> _Data entries_
/---
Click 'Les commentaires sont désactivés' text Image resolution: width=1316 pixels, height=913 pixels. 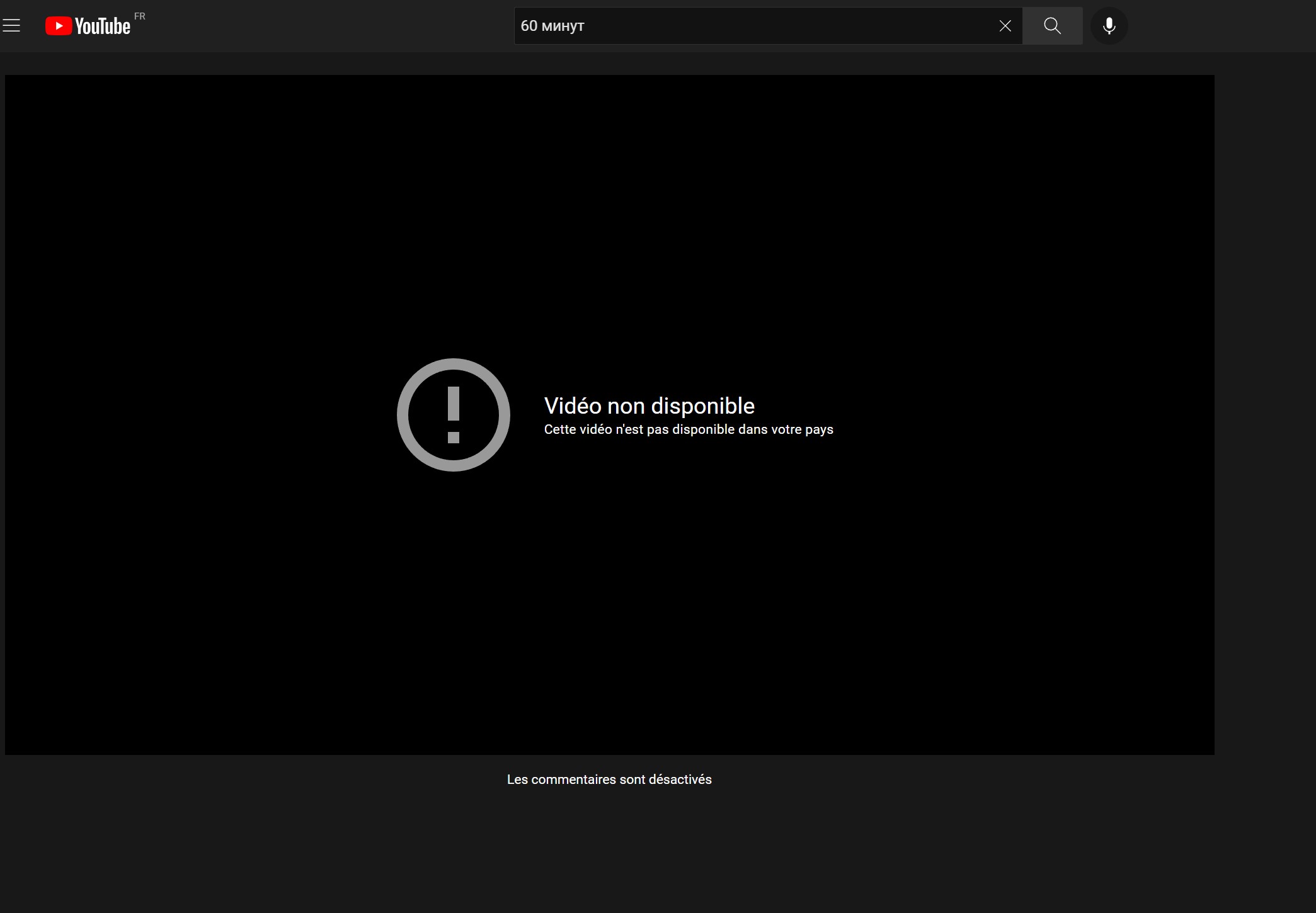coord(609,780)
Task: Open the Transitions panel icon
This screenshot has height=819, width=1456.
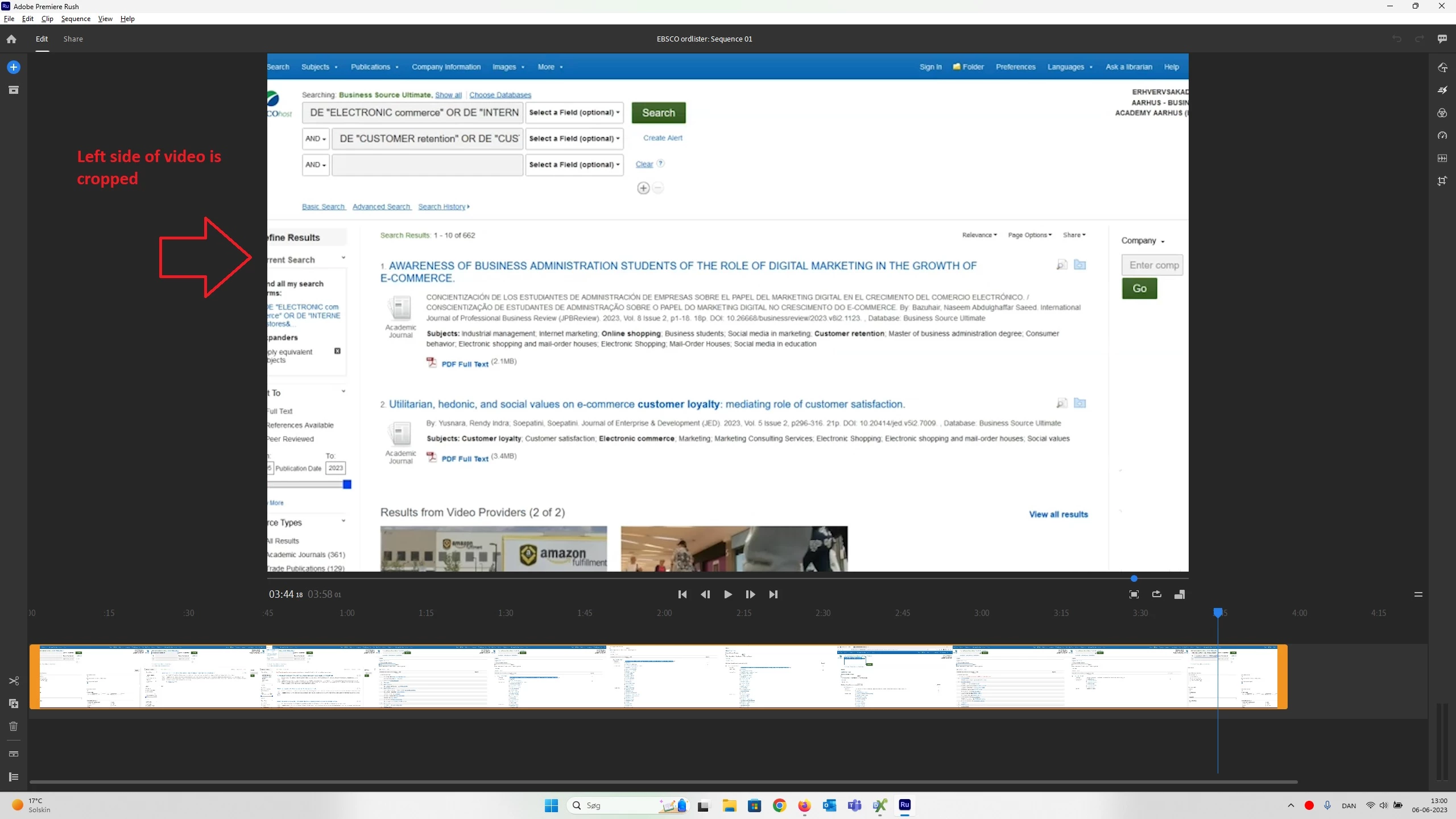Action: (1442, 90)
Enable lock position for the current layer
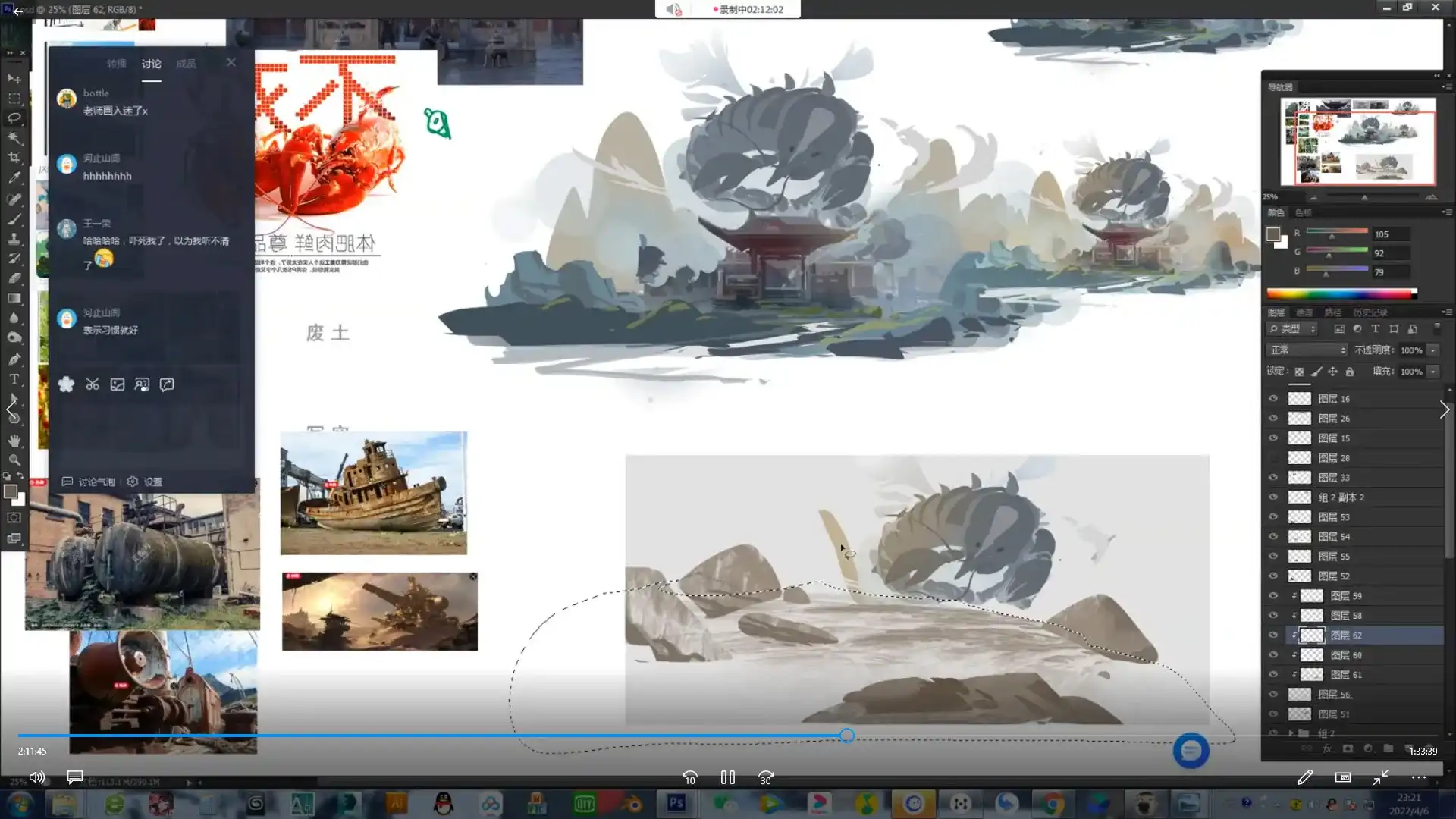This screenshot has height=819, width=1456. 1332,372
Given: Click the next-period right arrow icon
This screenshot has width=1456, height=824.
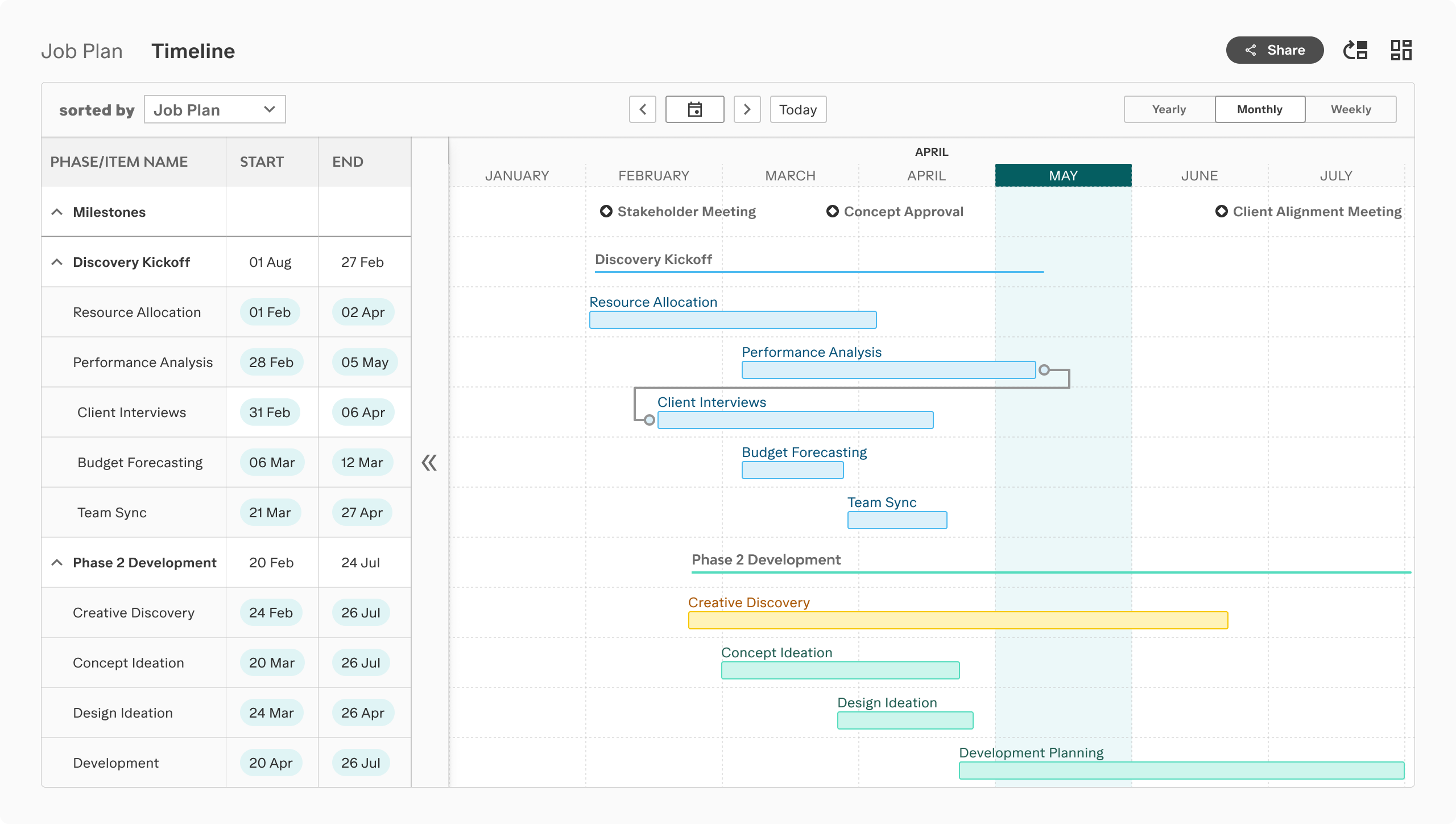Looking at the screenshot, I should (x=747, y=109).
\---
> _Exercise objective_
Some lines of the data above may hold the word "icon"; state how many do, and give only that number.

> _Task answer_
2